# Description of the task:
Transcribe the stretch of entries below from the line with "политиката за бисквитки (169, 2542)" through the line with "[button] (653, 21)", exactly and with both ends included; leave out all other lines.

Stored items from a collection:
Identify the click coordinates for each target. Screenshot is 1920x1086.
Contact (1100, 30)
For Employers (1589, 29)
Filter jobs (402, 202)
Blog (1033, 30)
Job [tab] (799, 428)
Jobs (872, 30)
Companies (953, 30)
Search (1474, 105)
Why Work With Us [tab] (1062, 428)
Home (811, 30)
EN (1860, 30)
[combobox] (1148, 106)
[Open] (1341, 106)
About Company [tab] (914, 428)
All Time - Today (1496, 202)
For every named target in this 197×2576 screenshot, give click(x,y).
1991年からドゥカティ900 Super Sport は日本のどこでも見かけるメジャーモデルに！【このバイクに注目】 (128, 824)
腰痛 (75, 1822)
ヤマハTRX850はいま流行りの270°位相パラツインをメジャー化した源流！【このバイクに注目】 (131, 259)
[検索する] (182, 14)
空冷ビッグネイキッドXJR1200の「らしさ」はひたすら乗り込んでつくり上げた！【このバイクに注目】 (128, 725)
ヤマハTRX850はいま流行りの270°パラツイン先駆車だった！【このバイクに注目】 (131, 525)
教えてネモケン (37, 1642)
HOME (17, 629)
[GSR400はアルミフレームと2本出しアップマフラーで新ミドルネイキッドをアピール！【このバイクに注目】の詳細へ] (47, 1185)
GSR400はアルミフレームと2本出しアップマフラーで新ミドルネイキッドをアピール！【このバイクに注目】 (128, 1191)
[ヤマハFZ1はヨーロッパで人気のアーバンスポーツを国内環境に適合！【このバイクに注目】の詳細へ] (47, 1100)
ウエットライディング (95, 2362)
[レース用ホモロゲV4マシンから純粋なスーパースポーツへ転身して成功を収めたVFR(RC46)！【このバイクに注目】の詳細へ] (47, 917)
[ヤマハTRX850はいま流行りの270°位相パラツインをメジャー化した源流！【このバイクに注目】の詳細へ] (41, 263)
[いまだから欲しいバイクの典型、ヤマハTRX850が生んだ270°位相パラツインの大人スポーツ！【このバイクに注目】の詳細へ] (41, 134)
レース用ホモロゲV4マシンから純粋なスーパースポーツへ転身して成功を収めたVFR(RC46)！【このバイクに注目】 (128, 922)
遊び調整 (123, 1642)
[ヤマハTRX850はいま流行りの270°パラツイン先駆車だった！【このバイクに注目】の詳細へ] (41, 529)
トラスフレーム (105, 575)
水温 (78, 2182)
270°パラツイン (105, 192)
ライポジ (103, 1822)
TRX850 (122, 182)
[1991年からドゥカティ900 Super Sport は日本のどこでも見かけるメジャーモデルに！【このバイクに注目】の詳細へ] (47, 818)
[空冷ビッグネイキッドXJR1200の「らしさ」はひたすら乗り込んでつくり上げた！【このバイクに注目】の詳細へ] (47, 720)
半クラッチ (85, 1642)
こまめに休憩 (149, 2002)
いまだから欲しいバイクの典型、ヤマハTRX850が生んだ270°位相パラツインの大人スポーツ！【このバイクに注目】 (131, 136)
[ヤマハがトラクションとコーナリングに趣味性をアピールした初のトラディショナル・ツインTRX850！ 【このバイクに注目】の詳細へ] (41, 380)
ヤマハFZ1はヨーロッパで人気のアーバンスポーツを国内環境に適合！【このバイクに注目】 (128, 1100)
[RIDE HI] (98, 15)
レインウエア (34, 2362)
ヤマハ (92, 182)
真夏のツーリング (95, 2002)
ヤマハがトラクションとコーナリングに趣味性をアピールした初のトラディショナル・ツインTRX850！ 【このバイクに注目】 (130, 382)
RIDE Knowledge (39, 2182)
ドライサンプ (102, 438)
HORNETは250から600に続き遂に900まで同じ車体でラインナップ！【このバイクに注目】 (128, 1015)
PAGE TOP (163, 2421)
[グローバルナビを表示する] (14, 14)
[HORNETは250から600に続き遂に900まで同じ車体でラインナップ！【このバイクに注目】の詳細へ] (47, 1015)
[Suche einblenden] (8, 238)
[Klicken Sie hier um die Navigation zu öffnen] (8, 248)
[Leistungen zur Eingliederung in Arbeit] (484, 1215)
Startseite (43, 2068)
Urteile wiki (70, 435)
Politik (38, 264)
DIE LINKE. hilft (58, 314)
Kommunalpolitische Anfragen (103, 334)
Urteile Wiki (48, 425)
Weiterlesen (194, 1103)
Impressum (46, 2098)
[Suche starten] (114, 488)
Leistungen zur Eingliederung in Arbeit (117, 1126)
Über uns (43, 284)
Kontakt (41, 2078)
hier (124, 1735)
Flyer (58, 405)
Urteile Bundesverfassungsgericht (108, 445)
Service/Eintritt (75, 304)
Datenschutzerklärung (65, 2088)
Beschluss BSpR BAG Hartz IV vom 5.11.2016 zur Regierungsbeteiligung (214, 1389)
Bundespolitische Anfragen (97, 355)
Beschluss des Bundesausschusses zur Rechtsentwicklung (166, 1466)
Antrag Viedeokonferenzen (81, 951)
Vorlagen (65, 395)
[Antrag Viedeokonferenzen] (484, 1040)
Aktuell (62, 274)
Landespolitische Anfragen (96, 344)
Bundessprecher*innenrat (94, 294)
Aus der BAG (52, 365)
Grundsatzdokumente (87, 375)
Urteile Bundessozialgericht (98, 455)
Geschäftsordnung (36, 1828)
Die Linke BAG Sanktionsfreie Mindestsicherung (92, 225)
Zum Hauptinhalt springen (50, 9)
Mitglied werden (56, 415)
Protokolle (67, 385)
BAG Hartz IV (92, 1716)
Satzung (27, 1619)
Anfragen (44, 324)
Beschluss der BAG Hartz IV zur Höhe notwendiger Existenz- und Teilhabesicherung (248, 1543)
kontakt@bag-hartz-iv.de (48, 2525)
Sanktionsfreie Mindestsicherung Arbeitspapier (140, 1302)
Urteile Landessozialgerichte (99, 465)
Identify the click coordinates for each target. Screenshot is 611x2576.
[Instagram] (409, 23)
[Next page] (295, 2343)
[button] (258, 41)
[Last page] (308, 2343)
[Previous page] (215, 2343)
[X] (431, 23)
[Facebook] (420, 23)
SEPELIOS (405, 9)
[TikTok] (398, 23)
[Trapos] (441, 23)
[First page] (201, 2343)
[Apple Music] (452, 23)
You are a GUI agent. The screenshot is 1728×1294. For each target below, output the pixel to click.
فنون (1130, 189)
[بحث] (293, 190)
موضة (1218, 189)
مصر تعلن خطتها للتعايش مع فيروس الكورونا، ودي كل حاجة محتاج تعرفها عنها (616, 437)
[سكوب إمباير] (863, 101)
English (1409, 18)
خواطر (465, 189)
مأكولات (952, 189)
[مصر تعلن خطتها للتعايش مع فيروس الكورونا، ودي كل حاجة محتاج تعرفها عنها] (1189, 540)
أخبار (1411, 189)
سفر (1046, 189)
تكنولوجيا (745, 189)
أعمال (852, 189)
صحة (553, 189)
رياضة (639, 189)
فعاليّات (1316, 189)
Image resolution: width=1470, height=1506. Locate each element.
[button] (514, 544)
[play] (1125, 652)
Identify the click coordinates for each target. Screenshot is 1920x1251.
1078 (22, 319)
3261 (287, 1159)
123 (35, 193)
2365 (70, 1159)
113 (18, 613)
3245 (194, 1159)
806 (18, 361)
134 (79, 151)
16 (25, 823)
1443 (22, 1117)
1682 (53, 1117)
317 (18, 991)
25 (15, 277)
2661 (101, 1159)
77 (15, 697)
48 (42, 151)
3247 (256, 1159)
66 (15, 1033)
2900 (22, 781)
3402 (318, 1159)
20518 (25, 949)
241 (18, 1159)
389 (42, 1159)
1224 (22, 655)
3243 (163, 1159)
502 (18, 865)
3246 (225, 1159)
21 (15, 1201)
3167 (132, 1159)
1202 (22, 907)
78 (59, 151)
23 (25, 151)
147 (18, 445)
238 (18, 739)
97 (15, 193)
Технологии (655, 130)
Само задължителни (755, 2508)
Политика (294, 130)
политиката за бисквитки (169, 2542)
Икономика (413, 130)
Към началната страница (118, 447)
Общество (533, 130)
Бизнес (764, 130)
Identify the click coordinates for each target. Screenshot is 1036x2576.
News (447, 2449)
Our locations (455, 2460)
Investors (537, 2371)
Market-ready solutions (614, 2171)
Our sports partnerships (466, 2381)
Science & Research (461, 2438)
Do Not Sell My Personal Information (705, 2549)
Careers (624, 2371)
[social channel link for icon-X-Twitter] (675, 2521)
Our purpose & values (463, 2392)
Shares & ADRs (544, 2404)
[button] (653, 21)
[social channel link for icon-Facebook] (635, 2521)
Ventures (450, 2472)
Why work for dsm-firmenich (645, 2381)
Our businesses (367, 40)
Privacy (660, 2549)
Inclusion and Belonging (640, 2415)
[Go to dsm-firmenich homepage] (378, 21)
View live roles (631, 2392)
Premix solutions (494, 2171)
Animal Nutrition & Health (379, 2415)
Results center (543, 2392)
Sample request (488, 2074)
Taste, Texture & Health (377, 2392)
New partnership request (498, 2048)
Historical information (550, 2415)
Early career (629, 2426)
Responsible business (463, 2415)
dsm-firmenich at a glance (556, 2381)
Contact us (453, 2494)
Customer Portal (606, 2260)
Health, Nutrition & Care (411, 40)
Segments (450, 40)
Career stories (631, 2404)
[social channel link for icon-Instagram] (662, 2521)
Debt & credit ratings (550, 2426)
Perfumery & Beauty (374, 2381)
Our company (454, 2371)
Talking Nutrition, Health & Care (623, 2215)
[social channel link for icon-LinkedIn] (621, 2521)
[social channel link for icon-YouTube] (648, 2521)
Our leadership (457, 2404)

# Your response:
политиката за бисквитки (169, 2542)
Икономика (413, 130)
Към началната страница (118, 447)
Общество (533, 130)
Бизнес (764, 130)
Identify the click coordinates for each target. Screenshot is 1036x2576.
News (447, 2449)
Our locations (455, 2460)
Investors (537, 2371)
Market-ready solutions (614, 2171)
Our sports partnerships (466, 2381)
Science & Research (461, 2438)
Do Not Sell My Personal Information (705, 2549)
Careers (624, 2371)
[social channel link for icon-X-Twitter] (675, 2521)
Our purpose & values (463, 2392)
Shares & ADRs (544, 2404)
[button] (653, 21)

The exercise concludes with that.